A Message From Washington Worth Sharing

Executive Director, The Women’s Alzheimer’s Movement

With so much noise coming out of Washington D.C. these days, you may not have heard about the important efforts underway in the Alzheimer’s space.

On February 6, U.S. Senators Susan Collins (R-ME) and Amy Klobuchar (D-MN) introduced a bi-partisan Senate resolution declaring that the goal of preventing and effectively treating Alzheimer’s disease by 2025 is an “urgent national priority.”

The announcement came one week after the two senators lead a bipartisan letter urging the president to increase funding for Alzheimer’s research in his fiscal year (FY) 2019 budget request. In the letter, which you can read here, Collins and Klobuchar stressed to the president that Alzheimer’s is a “devastating disease that exacts a tremendous personal and economic toll on the individual, the family, and our society,” costing the nation more than $259 billion a year.

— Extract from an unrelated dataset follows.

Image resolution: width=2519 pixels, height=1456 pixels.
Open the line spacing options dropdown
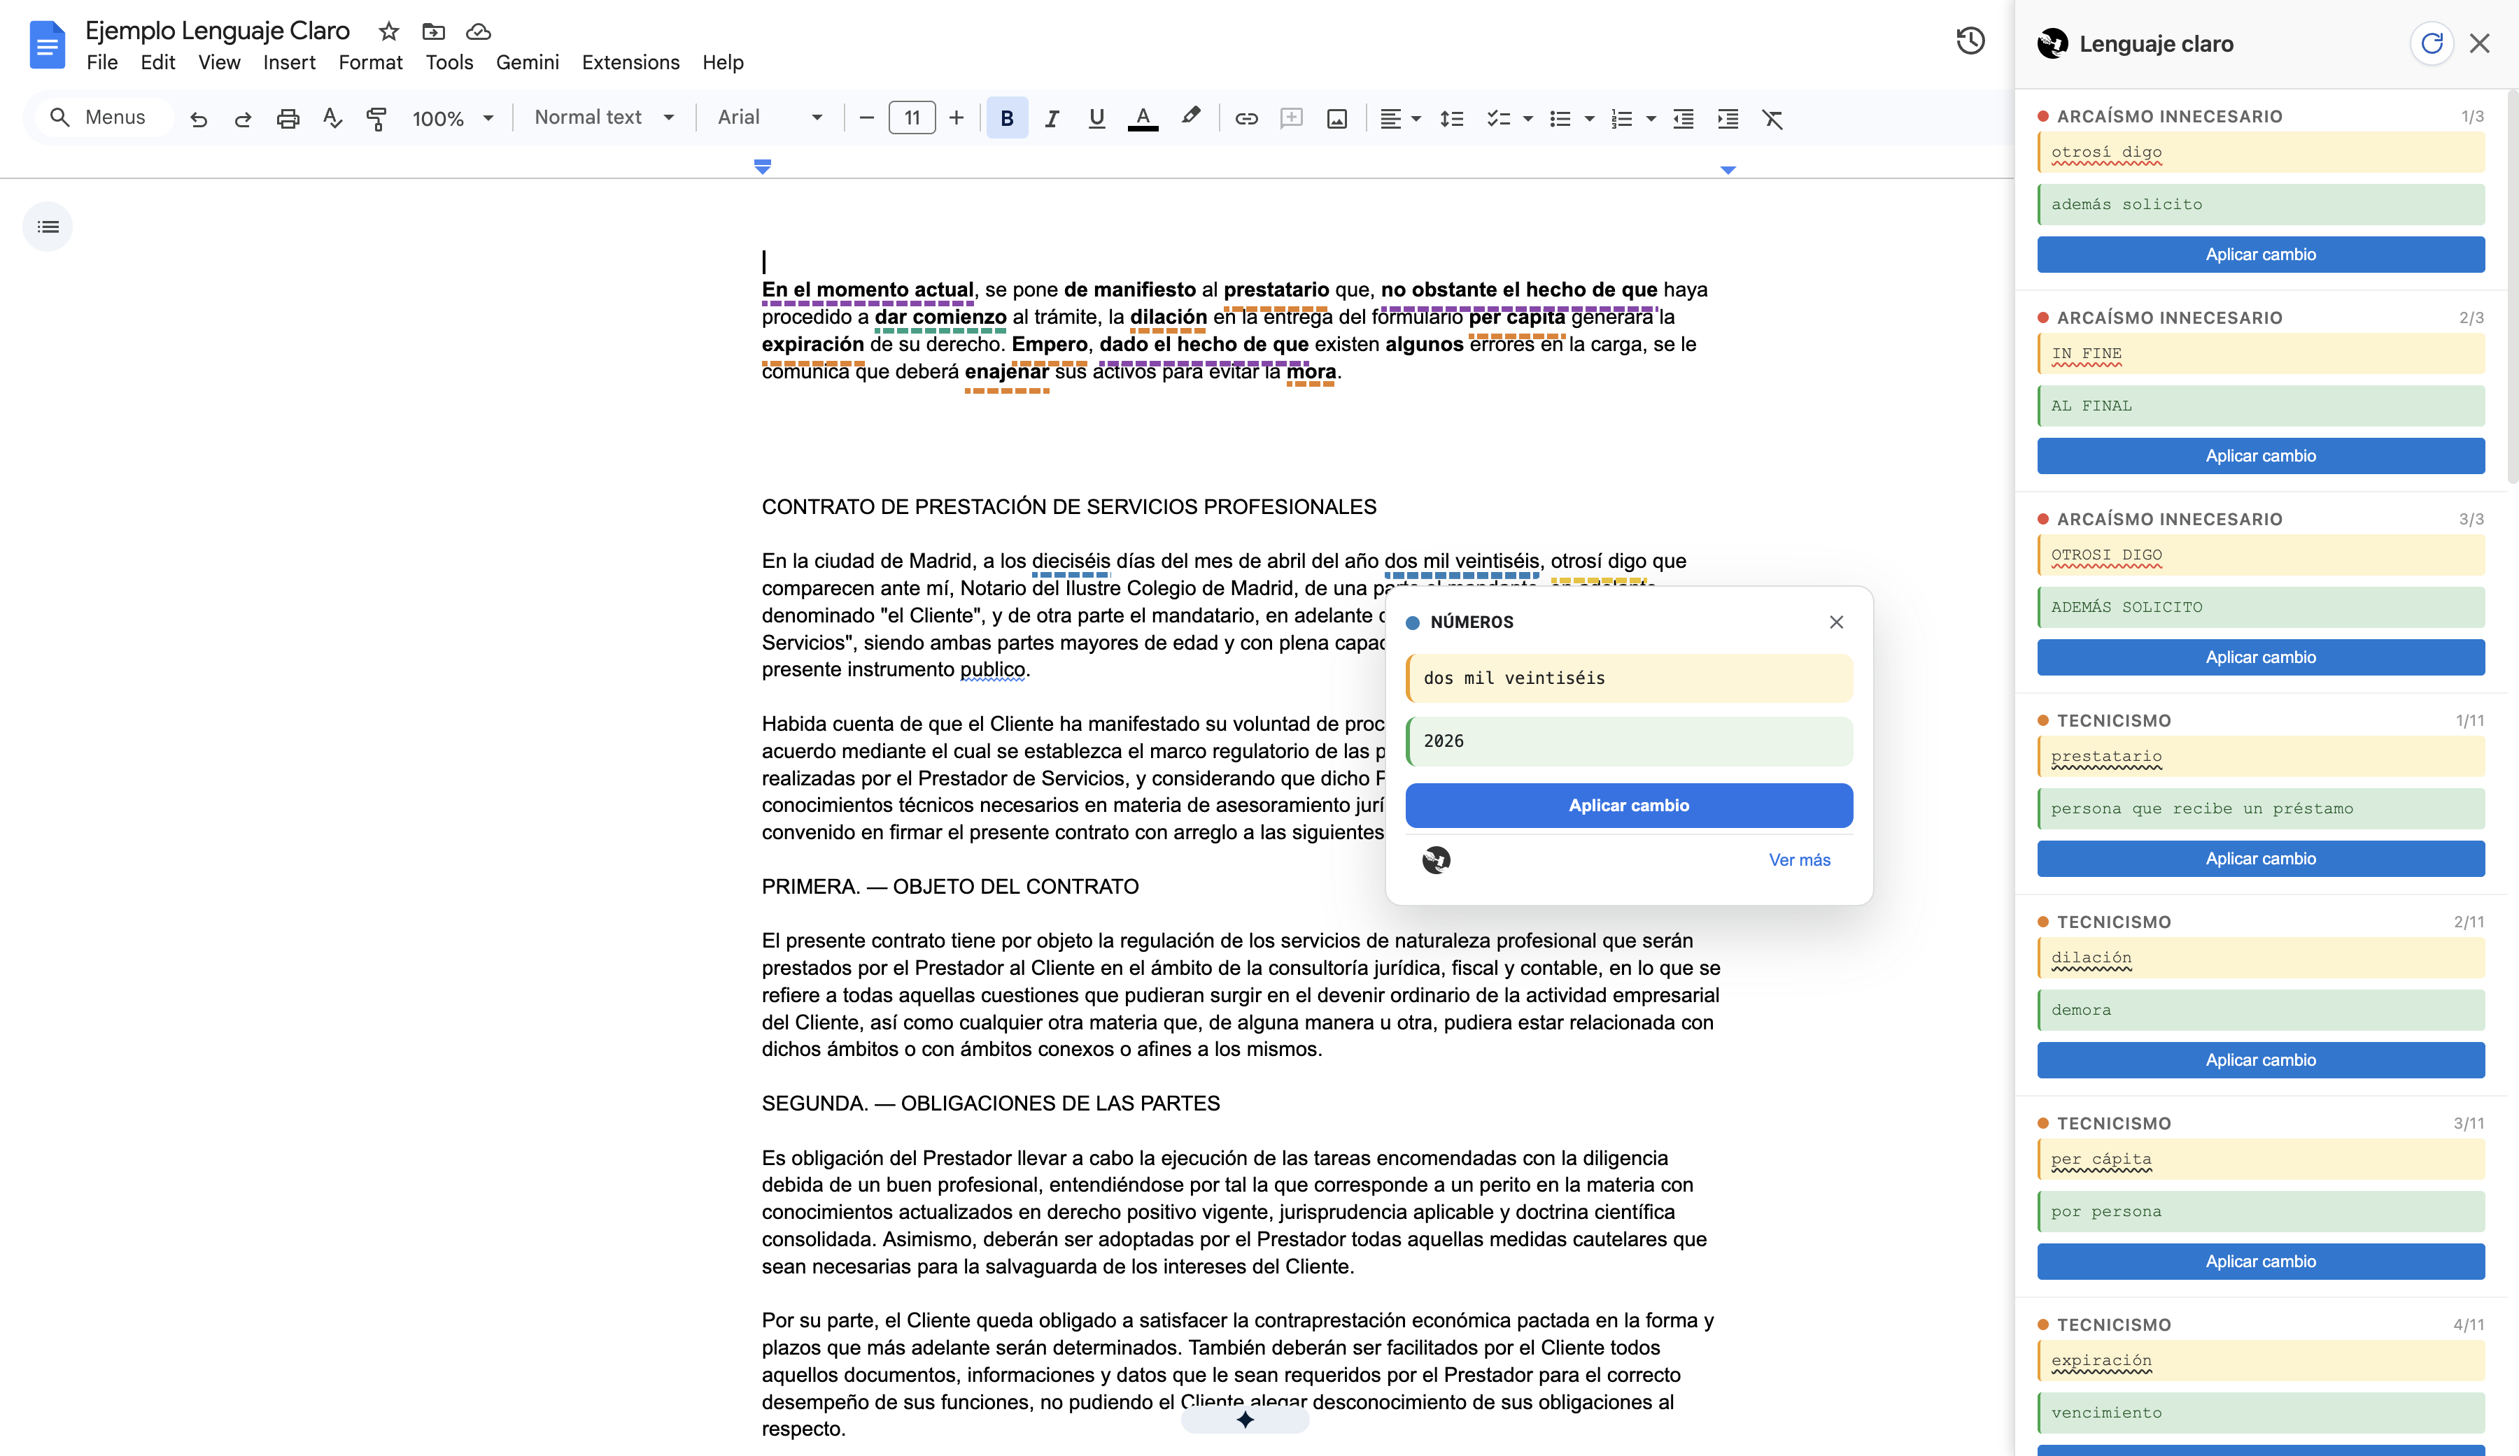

“At a time when the United States is spending more than $200 billion a year to care for Alzheimer’s patients, we are spending less than two thirds of one percent of that amount on research,” the senators wrote. “Although we have made progress in increasing funding, Alzheimer’s research funding remains disproportionately low compared to its human and economic toll. Indeed, similarly deadly diseases receive annual funding of $2 billion, $3 billion, and even $6 billion for research, which has paid dividends. Given the tremendous human and economic price of this devastating disease, we can do more for Alzheimer’s.”

Sen. Collins, who is the founder and co-chair of the Senate Alzheimer’s Task Force, is also among four senators who introduced the BOLD Act in November 2017. Short for Building Our Largest Dementia Infrastructure for Alzheimer’s, this bipartisan legislation would create a public health infrastructure to combat Alzheimer’s disease and preserve brain health.

The legislation would apply a public health approach to Alzheimer’s disease by establishing a modern infrastructure for the prevention, treatment, and care of Alzheimer’s and related dementias. It would be headed by the Centers of Disease and Prevention (CDC). You can read more details here.

As some of our leaders in Washington work to advance our nation’s commitment to Alzheimer’s, this is an important moment for us all to lend our voice to their efforts.

Write or call your congressman and ask them to support an increase in Alzheimer’s research funding. Ask them to support the BOLD Infrastructure for Alzheimer’s Act. Speak up and let’s beat the drum together on this critical issue. Doing so is an important step toward making Alzheimer’s a national priority.